Comme vous le voyez, beaucoup de projets de ma promo ont été de la pure hype IA qui suivait la sortie au grand public de ChatGPT, et se résumaient à caser une interface qui transfère les messages à ChatGPT absolument partout où c’était possible. Heureusement tous les projets n’étaient pas aussi catastrophiques – j’ai sélectionné les pires exemples. On reste tout de même loin de la montée en compétence technique sur des sujets pointus qu’on nous a vendus.
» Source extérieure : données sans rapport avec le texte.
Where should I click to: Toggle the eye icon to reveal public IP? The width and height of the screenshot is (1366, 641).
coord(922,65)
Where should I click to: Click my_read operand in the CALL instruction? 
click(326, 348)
Précisons au passage qu’en pratique, les coachs participaient aux réunions avec les clients, et c’est à peu près tout.

Le caractère « pédagogique » de ce programme, dont je vous laisse juger de l’efficacité, le différencie d’un stage (nous n’avions même pas de convention de stage, juste un ordre de mission), et donne donc le droit à l’école de ne pas nous rémunérer. Ils nous remboursaient juste les passes Navigo. Ils ne nous donnaient pas de tickets restaurant – je suppose qu’il aurait fallu qu’on soit légalement des stagiaires pour cela. Je ne suis pas juriste mais je ne suis pas sûr que l’inspection du travail serait très contente si elle voyait ça. Le seul but du programme est évidemment de faire travailler gratuitement des étudiants sur de la camelote vendue pour une bouchée de pain aux clients.

Pour finir faisons-nous une idée des sommes d’argent en jeu. Chaque projet était vendu 25 000€ (dont 5 000€ versés à l’école). On était 28 dans la promo en équipes de 4, donc 7 projets par cycle. 3 cycles par semestre, ce qui donne 7*3*2 = 42 projets par an (en réalité on est plus dans les 46 car certains projets se font par groupes de 3 et certaines promos ont été plus grandes). En multipliant par le prix, ça fait un chiffre d’affaires de plus d’un million par an. Pas mal pour une organisation avec un seul salarié en plus du directeur, non ? Je ne sais pas exactement comment est répartie la marge, si tout part grossir les poches de S. ou si P. prend également une belle somme au passage. Et pour boucler la boucle, quand les clients veulent poursuivre les projets, c’est l’ESN qui les reprend et qui vend ses services.

En conclusion, ce « stage » était plus ou moins une colonie de vacances. Bien plus une farce qu’une tragédie, bien loin de la violence d’autres chroniques de l’exploitation que j’ai pu lire. Ce n’était pas une forme d’exploitation qui me faisait me lever avec la boule au ventre, mais une forme d’exploitation tout de même : qui utilise la crédulité, le manque d’information et d’options d’étudiants pour en extraire de la plus-value, au profit d’un ou deux types très bien placés qui savent quelles ficelles tirer.